Screenshot grounding data:
________________________
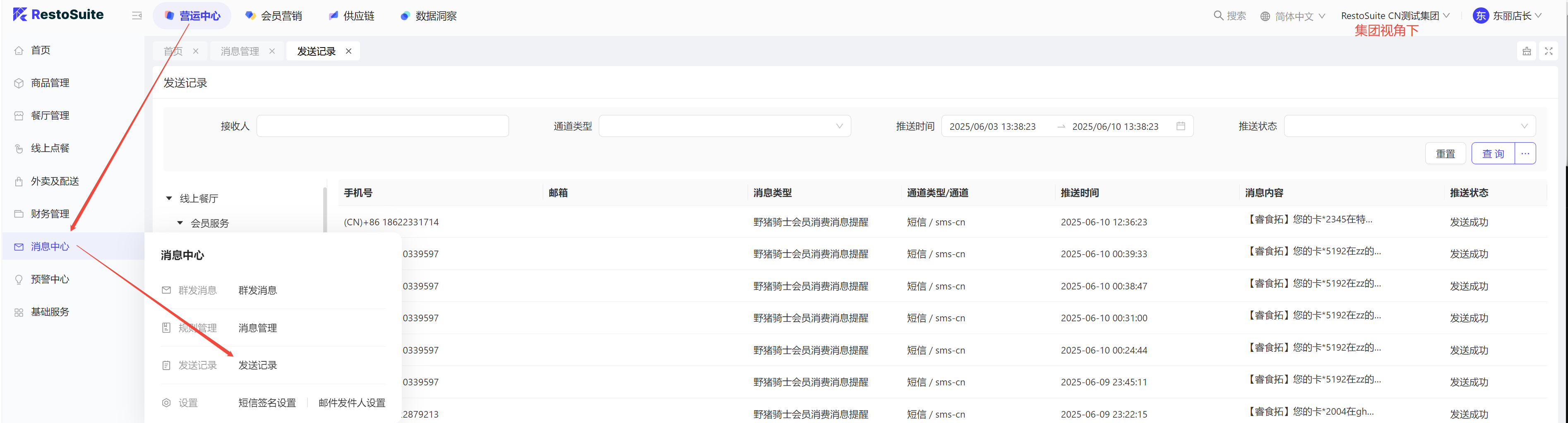Select 短信签名设置 in popup menu

(267, 403)
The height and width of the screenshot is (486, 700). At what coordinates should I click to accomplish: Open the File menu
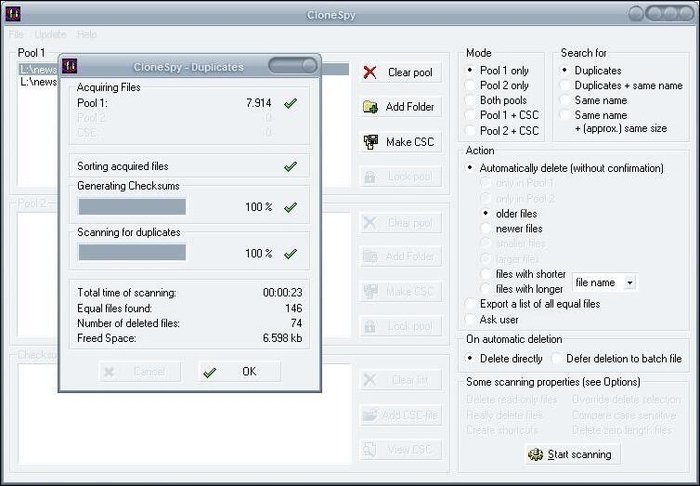tap(16, 34)
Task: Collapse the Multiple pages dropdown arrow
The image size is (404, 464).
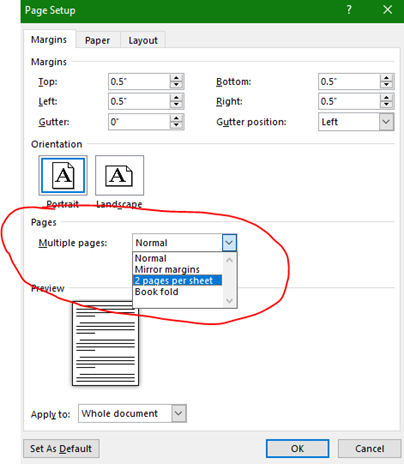Action: (229, 243)
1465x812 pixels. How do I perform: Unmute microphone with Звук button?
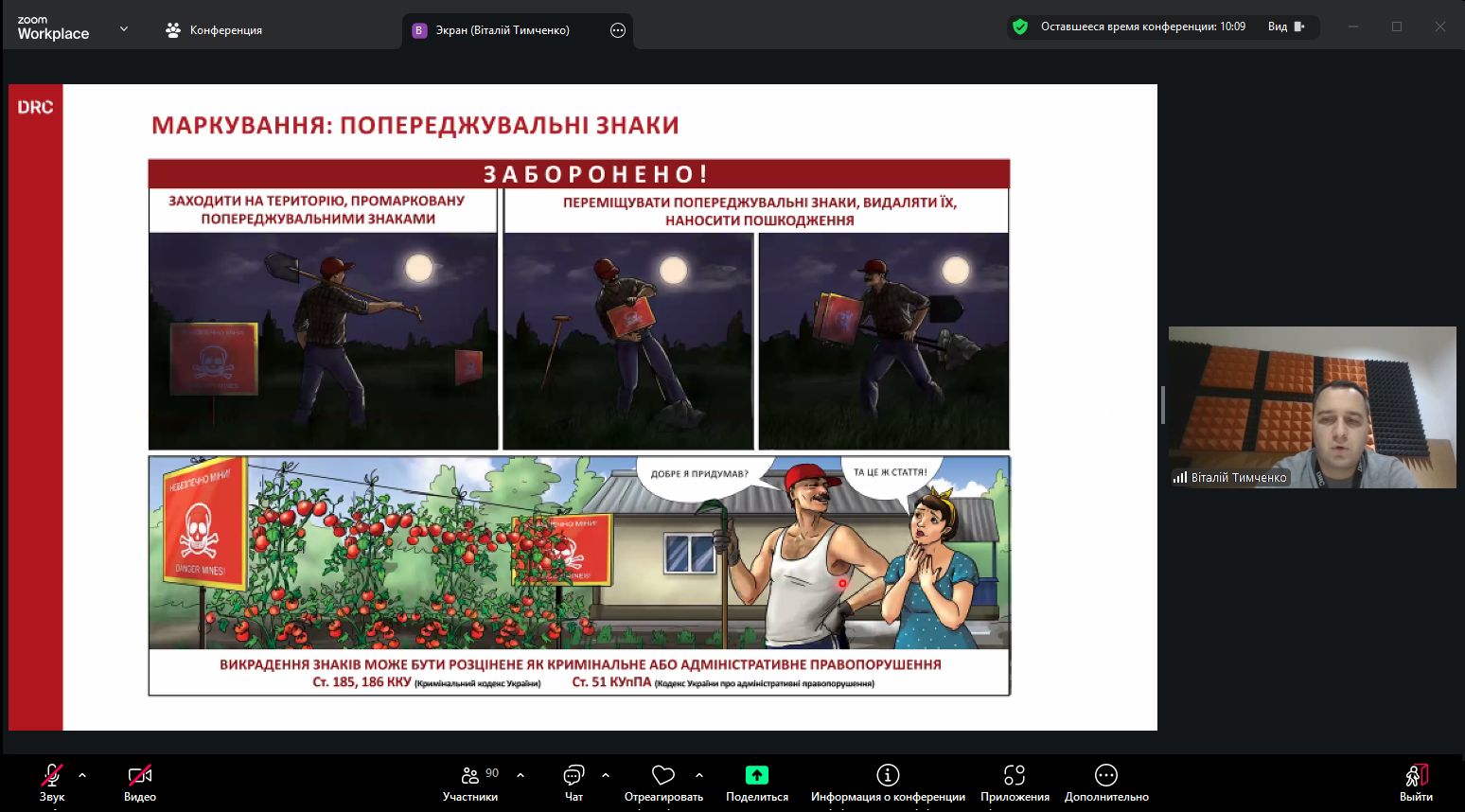pyautogui.click(x=51, y=776)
________________________
[THE PROBLEM] Return only the line with "The height and" and the lines after it up to the end of the records, exact and free of pictures.

[RESULT FOR THIS EXERCISE]
The height and width of the screenshot is (486, 700). At what coordinates should I click to accomplish: Open the File menu
tap(16, 34)
Task: Collapse the Multiple pages dropdown arrow
The image size is (404, 464).
Action: (229, 243)
1465x812 pixels. How do I perform: Unmute microphone with Звук button?
pyautogui.click(x=51, y=776)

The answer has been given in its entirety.